*** Source information ***

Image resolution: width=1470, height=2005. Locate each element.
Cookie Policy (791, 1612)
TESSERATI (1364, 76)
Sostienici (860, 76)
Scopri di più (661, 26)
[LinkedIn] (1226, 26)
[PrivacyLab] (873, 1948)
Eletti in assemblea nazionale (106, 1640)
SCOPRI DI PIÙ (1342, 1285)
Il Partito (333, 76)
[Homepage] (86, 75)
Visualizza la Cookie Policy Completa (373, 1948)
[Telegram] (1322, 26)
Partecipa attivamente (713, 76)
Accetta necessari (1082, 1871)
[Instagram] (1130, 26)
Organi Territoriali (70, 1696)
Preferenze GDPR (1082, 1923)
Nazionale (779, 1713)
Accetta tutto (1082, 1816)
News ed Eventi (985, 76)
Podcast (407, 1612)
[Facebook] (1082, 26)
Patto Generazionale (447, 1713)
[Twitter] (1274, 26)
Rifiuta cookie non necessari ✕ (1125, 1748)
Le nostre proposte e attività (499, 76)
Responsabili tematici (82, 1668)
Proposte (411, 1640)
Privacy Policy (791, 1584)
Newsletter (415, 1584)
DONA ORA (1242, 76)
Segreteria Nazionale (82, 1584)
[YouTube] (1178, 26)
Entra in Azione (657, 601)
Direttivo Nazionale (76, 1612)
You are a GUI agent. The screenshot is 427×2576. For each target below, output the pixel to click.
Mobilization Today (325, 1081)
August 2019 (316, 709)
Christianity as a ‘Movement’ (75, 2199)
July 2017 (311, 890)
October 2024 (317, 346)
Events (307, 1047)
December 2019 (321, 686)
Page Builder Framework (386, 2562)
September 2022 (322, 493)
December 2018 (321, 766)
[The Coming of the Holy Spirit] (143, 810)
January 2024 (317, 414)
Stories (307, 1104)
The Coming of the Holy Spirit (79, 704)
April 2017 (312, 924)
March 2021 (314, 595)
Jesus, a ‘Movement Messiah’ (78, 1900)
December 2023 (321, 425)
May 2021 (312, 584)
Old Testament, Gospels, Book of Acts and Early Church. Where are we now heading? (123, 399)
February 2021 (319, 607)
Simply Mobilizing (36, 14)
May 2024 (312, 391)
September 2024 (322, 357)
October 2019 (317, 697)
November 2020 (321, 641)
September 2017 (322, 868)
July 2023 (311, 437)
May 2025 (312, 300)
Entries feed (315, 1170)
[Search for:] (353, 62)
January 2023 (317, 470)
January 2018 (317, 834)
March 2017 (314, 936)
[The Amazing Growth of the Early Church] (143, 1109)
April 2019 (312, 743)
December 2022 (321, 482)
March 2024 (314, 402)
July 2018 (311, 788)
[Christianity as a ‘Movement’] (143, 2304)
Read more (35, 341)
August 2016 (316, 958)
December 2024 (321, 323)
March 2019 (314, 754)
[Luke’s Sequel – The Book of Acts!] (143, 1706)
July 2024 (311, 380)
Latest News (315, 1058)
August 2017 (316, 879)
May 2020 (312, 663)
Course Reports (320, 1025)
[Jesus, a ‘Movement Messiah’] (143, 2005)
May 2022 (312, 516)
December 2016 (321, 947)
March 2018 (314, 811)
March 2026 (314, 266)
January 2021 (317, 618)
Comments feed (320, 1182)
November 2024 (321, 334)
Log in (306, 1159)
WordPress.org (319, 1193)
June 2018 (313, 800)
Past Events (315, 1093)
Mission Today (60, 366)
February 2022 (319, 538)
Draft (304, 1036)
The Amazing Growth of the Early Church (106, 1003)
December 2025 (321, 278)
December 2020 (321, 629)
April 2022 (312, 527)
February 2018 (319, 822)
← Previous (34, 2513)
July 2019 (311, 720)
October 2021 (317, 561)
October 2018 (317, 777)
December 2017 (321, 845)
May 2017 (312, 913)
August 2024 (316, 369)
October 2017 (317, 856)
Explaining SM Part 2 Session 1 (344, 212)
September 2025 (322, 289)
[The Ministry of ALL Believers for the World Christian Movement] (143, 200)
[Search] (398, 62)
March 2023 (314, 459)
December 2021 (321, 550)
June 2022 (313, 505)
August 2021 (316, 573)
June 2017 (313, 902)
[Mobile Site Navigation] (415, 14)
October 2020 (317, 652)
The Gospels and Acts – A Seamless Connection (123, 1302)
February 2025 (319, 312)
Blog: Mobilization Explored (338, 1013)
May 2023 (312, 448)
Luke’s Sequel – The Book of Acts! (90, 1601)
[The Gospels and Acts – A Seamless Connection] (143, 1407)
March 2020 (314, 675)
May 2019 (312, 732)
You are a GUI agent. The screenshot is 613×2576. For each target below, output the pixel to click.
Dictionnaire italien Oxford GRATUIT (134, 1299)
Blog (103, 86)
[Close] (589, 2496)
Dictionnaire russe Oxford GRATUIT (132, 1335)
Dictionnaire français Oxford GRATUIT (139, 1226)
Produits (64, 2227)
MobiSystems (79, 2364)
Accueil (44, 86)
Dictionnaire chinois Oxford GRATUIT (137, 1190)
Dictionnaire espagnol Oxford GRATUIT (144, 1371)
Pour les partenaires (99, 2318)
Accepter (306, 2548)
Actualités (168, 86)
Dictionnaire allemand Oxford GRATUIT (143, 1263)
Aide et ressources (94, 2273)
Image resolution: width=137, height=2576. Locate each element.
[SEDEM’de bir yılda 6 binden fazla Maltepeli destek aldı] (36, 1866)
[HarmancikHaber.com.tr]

*** End of Source information ***

**Task brief**
Scan the entries above for the line containing "December 2018 (321, 766)", and copy it and all lines after it exactly, down to and including the line containing "September 2017 (322, 868)".

**Task answer**
December 2018 (321, 766)
[The Coming of the Holy Spirit] (143, 810)
January 2024 (317, 414)
Stories (307, 1104)
The Coming of the Holy Spirit (79, 704)
April 2017 (312, 924)
March 2021 (314, 595)
Jesus, a ‘Movement Messiah’ (78, 1900)
December 2023 (321, 425)
May 2021 (312, 584)
Old Testament, Gospels, Book of Acts and Early Church. Where are we now heading? (123, 399)
February 2021 (319, 607)
Simply Mobilizing (36, 14)
May 2024 (312, 391)
September 2024 (322, 357)
October 2019 (317, 697)
November 2020 (321, 641)
September 2017 (322, 868)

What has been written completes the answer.